The technology could help predict chances of death, heart attack, and stroke, and providers can use the information to make better informed treatment recommendations to improve a patient’s blood flow.

James Moon, MD, and a team of investigators studied patients with both suspected and known coronary artery disease who were referred for perfusion assessment. The team used an AI approach that derived global and regional stress and myocardial blood flow and perfusion reserve.

Moon, from the Institute of Cardiovascular Science at University College London, and colleagues took routine cardiovascular magnetic resonance scans from 1049 patients at St. Bartholomew’s Hospital and the Royal Free Hospital. The cardiovascular magnetic resonance scans were analyzed by an accredited cardiologist using commercially available software. The cardiologist recorded left ventricle systolic, diastolic volume, ejection fraction, and the presence and distribution of late gadolinium enhancement.

Perfusion maps were generated automatically during the scans.

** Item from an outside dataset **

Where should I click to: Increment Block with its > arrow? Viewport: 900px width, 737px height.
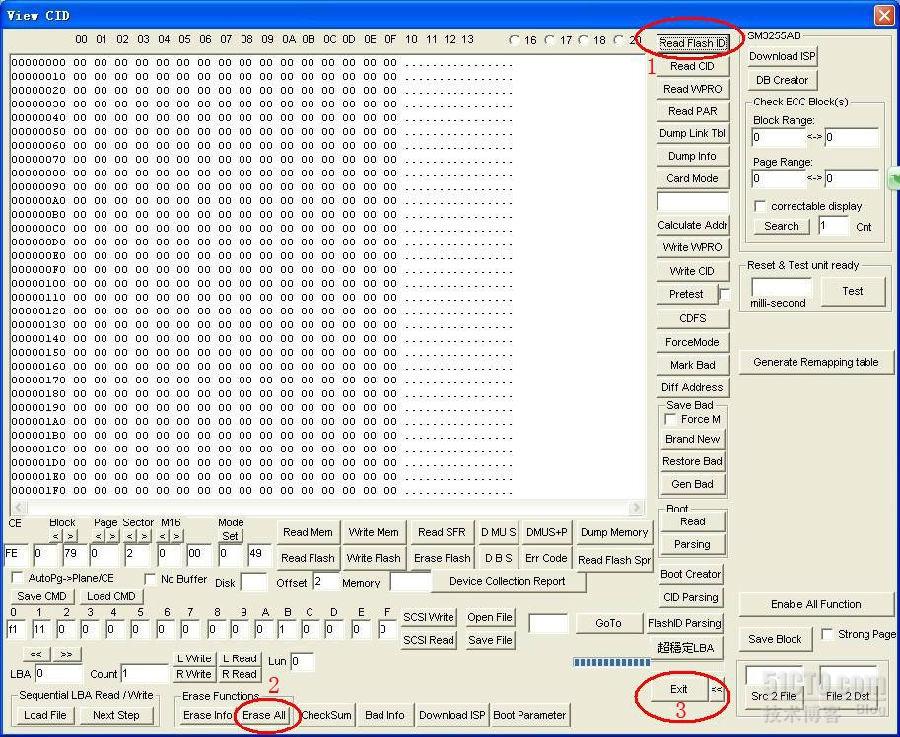tap(70, 536)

The AI performed automatic segmentation of the left ventricle cavity and myocardium. Using a convolutional neural network, the technology delineated the left ventricle cavity and myocardium excluding myocardial fat and papillary muscles.

Global myocardial blood flow was then automatically calculated as an average of all pixels and global myocardial perfusion rate as the ratio of stress to rest myocardial blood flow.

The investigators performed Cox proportional hazard regression analysis to determine whether perfusion data—stress myocardial blood flow and perfusion rate—were associated with death and major adverse cardiovascular events.

Among the 1049 patients included in the analysis, 1018 had myocardial perfusion rate data. The mean age of the patients was 60.9+13 years and 702 (67%) were male. Nearly 300 (28%) had diabetes mellitus; 630 (60%) had hypertension; 510 (49%) had dyslipidemia; 318 (30%) had previous revascularization; 360 (34%) had a smoking history; 63 (6%) had a previous stroke or transient ischemic attack; 141 (13%) had atrial fibrillation (AF); and 108 (10%) had a current or previous history of cancer.

Mean ejection fraction was 60%+13%, 309 (30%) patients had infarct pattern and 113 (13%) had non-infarct pattern late gadolinium enhancement. Mean stress myocardial blood flow was 2.06+.71 ml/g/min and perfusion rate was 2.48+.82.
Overall, there were 42 (4%) deaths during the following period of 605 days (interquartile range 464-814 days) and 188 major adverse cardiovascular events in 174 (16.6%) patients. Myocardial blood flow was lower in patients who died (1.70+.65 vs 2.08+0.71ml/g/min, P = .001), along with perfusion rate (1.97+.74 vs 2.5+0.81, P <.001).
Major events included 28 (2.7%) myocardial infarctions, 10 (.95%) strokes, 18 (1.7%) heart failure admissions, and 127 (12.1%) late revascularizations. Patients that had such an event were more commonly older males with more often prior revascularizations and were more likely to have diabetes, hypertension, dyslipidemia, a previous stroke or transient ischemic attack, and a positive smoking history.

For each 1 ml/g/min decrease in stress myocardial blood flow, the adjusted hazard ratio for death was 1.93 (95% CI, 1.08-3.48; P = .028) and 2.14 (95% CI, 1.58-2.9; P <.0001) for major adverse cardiovascular events. Each 1 unit decrease in myocardial perfusion rate was associated with an adjusted hazard ratio of 2.45 (95% CI, 1.42-4.24; P = .001) for death and 1.74 (95% CI, 1.36-2.22; P <.0001) for major adverse cardiovascular events.

The AI was able to predict which patient might die or suffer events better than a doctor could with traditional approaches.

“This study demonstrates the growing potential of artificial intelligence-assisted imaging technology to improve the detection of heart disease and may move clinicians closer to a precision medicine approach to optimize patient care,” Peter Kellman, PhD, from the National Heart, Lung, and Blood Institute at the National Institutes of Health, said in a statement.

The study, “The Prognostic Significance of Quantitative Myocardial Perfusion: An Artificial Intelligence Based Approach Using Perfusion Mapping,” was published online in the journal Circulation.